Lei come ha scelto i suoi?
«Lo confesso, in modo molto egoistico. Perché girare un film per me va ben al di là di sapere in quante copie uscirà, chi è l'attore protagonista o quanto mi pagano. Per me è prima di tutto una possibilità di crescere in termini di umanità».
Molti dei suoi personaggi parlano e affrontano crisi di vario genere.
«Non sono mai negativi, però. La parola crisi, infatti, contiene nel suo etimo il significato di crescita: si presuppone che questa risalita sia prevista, dopo essere precipitati. Comunque non mi interessa certo la crescita economica, ma quella umana, impostata su un ventaglio di valori diversi.
E dimostrano forse più anni del reale.
«Mi sento vecchio dalla nascita.

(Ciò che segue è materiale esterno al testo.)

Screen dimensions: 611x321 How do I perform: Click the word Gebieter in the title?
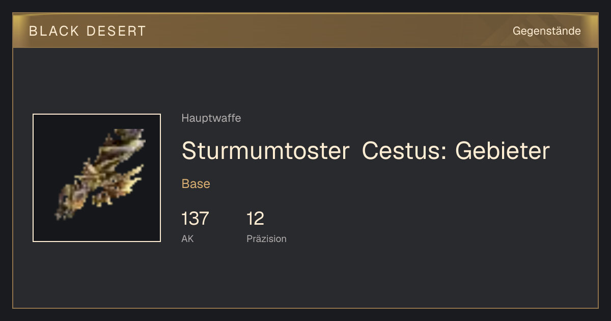tap(503, 151)
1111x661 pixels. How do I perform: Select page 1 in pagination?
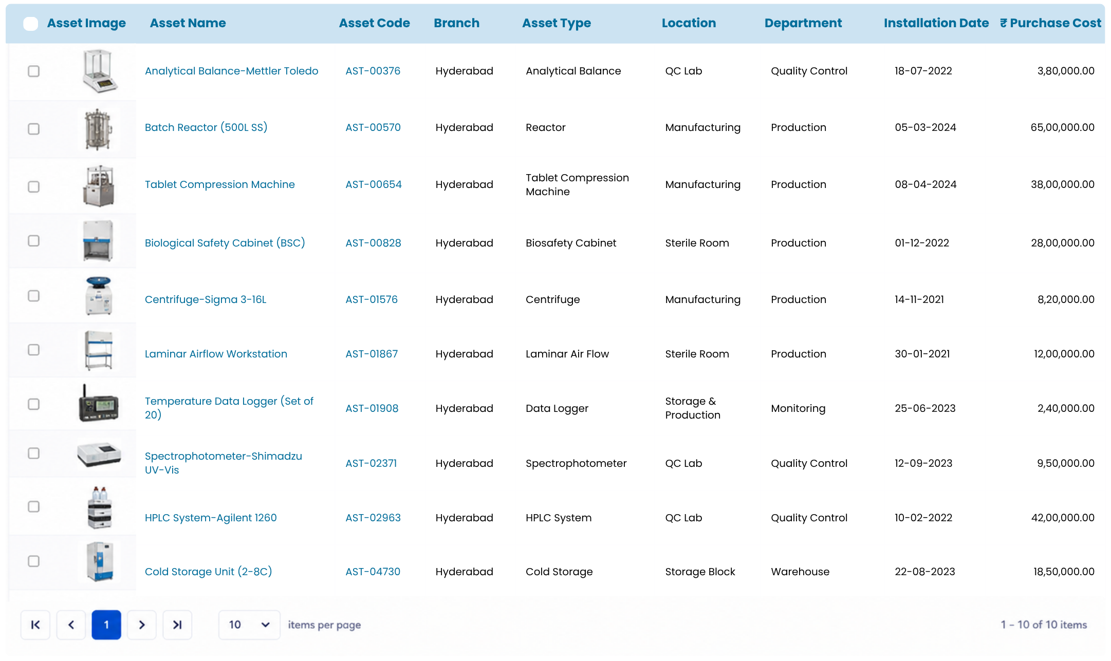pos(106,625)
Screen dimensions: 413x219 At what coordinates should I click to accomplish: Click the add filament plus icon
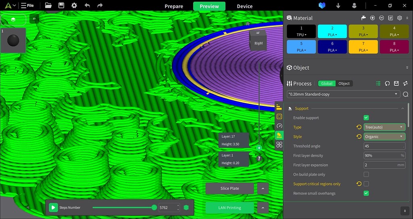372,18
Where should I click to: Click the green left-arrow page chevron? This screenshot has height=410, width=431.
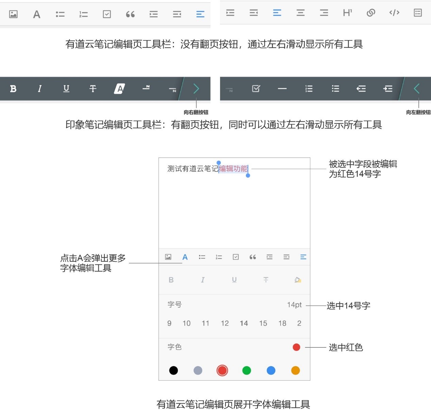[x=417, y=89]
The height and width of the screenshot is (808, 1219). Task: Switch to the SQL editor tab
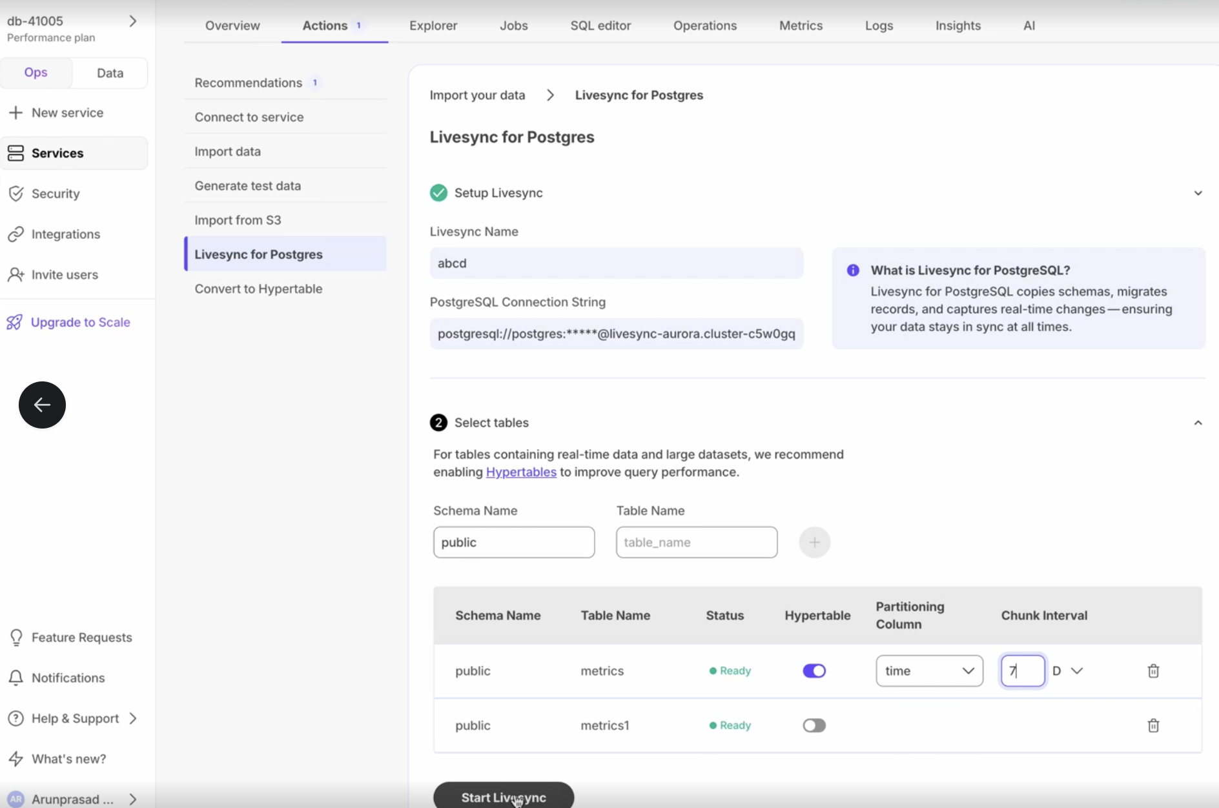point(600,26)
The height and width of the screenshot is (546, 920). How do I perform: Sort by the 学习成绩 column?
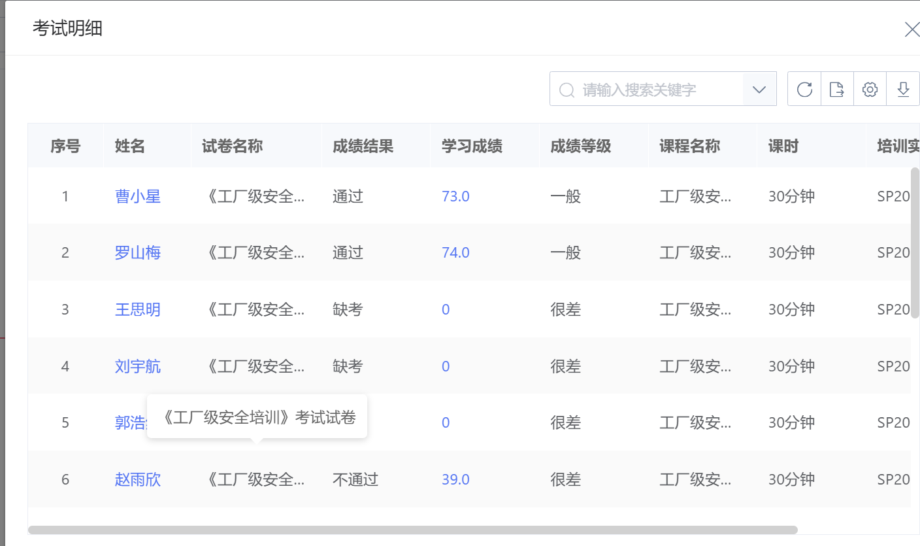click(x=470, y=146)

Amo i vecchi. Non sono padre, non sono preparato ad esserlo, ma mi sento preparatissimo per essere nonno. Purtroppo ho solo l'indole e non ancora la saggezza degli anziani».
Fa il regista di teatro, ma non ancora quello di cinema.
«Non è mai remunerativo fare il regista di teatro, ma dona una libertà con la quale riesco sempre ad esprimermi. E poi, sul palcoscenico posso sbagliare da solo. Una regia di cinema sarebbe una possibilità ultima ed estrema, la assumerei soltanto se fossi chiamato a proteggere il lavoro degli attori».
Ha appena finito di girare con Gianni Amelio La tentazione di essere felici.
«Il film è molto liberamente ispirato al romanzo omonimo di Lorenzo Marone. Se ne parlassi, Amelio mi telefonerebbe nel giro di pochi istanti, quindi taccio, non mi assumo alcuna responsabilità».
Lo può fare, invece, per il suo San Francesco?
«E' un film francese, si intitola L'amico - Francesco d'Assisi e i suoi fratelli, il regista è Renaud Fely alla sua opera seconda, con Jérémie Renier nei panni di Frate Elia e Alba Rohrwacher in quelli di Santa Chiara. Protagonista non sono io, che interpreto il Poverello, ma la primissima comunità francescana, che vive e subisce, agli inizi del XIII secolo, difficoltà di ogni genere. Il film si concentra soprattutto sul gruppo di "fratelli" che seguirono Francesco e sulla dimensione anche politica che dovettero affrontare».